The tenants rejected the servants of the vineyard owner, and would reject his son as well.
Rejected son – Rejected stone
It was a disastrous situation. It would be like builders rejecting the very stone that was supposed to hold the whole building together and getting crushed as it all came down on top of them.
Ironic, isn’t it, that the chief priests and leaders of Israel were called the “builders of the nation.”
The builders rejected the stone, the tenants rejected the son, there would be no wine, no banquet, only bodies soaking the soil with their blood.
What had the leaders done to deserve getting cast in the role of murders in the story?
Jesus held them responsible for destroying the whole vineyard; the community.
God planted this vineyard for a reason; he wanted it to be fruitful and healthy, to produce wine – but not just for his own enjoyment. As we will see next week, this is all part of his preparation for an enormous banquet.
The wine God wanted was supposed to bless the world. The promise to Abraham so long ago was that in his descendants all the world would be blessed.
As the prophet Isaiah said, that God’s intention was that this community would be a light to the nations.
This community was supposed to be a model for the world of justice and righteousness.
This is exactly what the doleful song of the vineyard in Isaiah says:
God expected justice and righteousness – but that was not the agenda of the leadership, and it is not what happened.
But here is the amazing part: according to Jesus, when things go south, when the dream of a community of justice and righteousness dies, what should God do?
What should the owner do with wicked tenants? Come back and put the wretches to a miserable death? — judgment?
Or could the owner instead put the vineyard contract out for re-bidding? Open the door to a new set of tenants who share his goals – who will tend the vines, and produce the wine of justice and righteousness with which to bless the whole world?
Jesus predicted plan B (unthinkable to the original leadership). The vineyard’s lease agreement would be re-negotiated, and given to the people on the other side of the wall – to outsiders.

+--

TASK DESCRIPTION: Extend the sermon on the parable of the vineyard tenants, picking up right after its last sentence.

+--

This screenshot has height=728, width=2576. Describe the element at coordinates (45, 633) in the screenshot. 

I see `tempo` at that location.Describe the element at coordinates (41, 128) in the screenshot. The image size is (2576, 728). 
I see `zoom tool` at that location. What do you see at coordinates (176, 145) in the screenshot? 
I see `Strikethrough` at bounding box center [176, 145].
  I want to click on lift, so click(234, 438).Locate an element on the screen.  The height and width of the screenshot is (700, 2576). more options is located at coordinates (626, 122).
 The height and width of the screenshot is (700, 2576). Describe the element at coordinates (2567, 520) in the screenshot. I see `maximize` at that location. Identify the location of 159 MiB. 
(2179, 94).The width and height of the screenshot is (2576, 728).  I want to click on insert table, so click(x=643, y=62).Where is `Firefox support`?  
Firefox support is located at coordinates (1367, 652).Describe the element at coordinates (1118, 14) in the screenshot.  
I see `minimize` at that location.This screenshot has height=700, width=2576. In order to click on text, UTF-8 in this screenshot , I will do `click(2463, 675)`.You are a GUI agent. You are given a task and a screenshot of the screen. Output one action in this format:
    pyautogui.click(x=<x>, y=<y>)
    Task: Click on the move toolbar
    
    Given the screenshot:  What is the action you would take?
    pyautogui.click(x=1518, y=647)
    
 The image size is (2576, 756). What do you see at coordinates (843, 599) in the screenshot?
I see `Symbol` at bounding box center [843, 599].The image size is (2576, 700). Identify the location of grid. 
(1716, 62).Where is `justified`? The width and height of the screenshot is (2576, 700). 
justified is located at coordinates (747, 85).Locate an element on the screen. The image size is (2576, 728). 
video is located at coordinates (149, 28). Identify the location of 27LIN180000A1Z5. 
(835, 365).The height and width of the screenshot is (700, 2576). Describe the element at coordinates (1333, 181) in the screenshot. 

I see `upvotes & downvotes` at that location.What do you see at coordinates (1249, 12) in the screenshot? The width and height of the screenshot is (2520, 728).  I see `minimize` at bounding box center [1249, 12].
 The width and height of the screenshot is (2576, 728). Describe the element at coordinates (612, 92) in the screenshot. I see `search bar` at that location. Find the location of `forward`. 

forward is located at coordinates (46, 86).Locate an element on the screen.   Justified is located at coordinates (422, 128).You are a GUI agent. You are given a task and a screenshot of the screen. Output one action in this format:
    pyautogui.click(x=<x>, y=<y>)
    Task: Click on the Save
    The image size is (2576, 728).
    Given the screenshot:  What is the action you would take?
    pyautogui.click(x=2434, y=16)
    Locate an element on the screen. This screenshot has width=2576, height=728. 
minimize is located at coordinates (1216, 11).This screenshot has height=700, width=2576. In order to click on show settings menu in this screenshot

+--

WRITTEN RESPONSE:
God is intent on blessing the world, producing his wine and holding his banquet.
All he needs is tenants who will embrace his vision; people who will prune and tend and nurture the vine until it produces a harvest of plump, juicy vintage grapes.
Our turn as tenants
We now have the garden tools in our hands. We know what to do with them. We know what the Owner-planter expects:
“he expected justice, and righteousness“
This is not easy – vines are troublesome. The natural way for the world to be is a world of bloodshed and cries for mercy. But we are to be different.
We are the ones who have a vision of the Grand Design that stands behind day-to-day vineyard life. We have a vision of a world blessed by God with the wine of justice and righteousness.
A world of justice is a world in which no one is shut out; everyone is welcomed at the banquet table.
A world of justice is a world in which every plate has food on it.
And a world of righteousness is one in which there are no cries for help because no one is made a victim.
- The weak are protected,
- the vulnerable are looked after,
- the poor are not abused.
A world of justice and righteousness is one in which no one seeks unfair advantage at the expense of another – even when no one is watching.
A world of justice and righteousness is one in which no one sells a mortgage to someone who he knows cannot afford it, just because the law lets him, and his company rewards him for it.
A world of justice and righteousness is one in which no one cuts corners to save money by polluting the vineyard’s air, water and soil.
This is the blessed world that God intends – the blessing that he plans – the rich, complex, deeply satisfying wine of justice and righteousness.
“This is he Lord’s doing; and it is marvelous in our eyes.“
On this World Communion Sunday, we will come to the Lord’s table in anticipation of that great banquet day.
We will consider the injustices and unrighteousness of a world full of bloodshed and the cries of victims.
And we will commit ourselves to living according to the vision of the the world as it should be.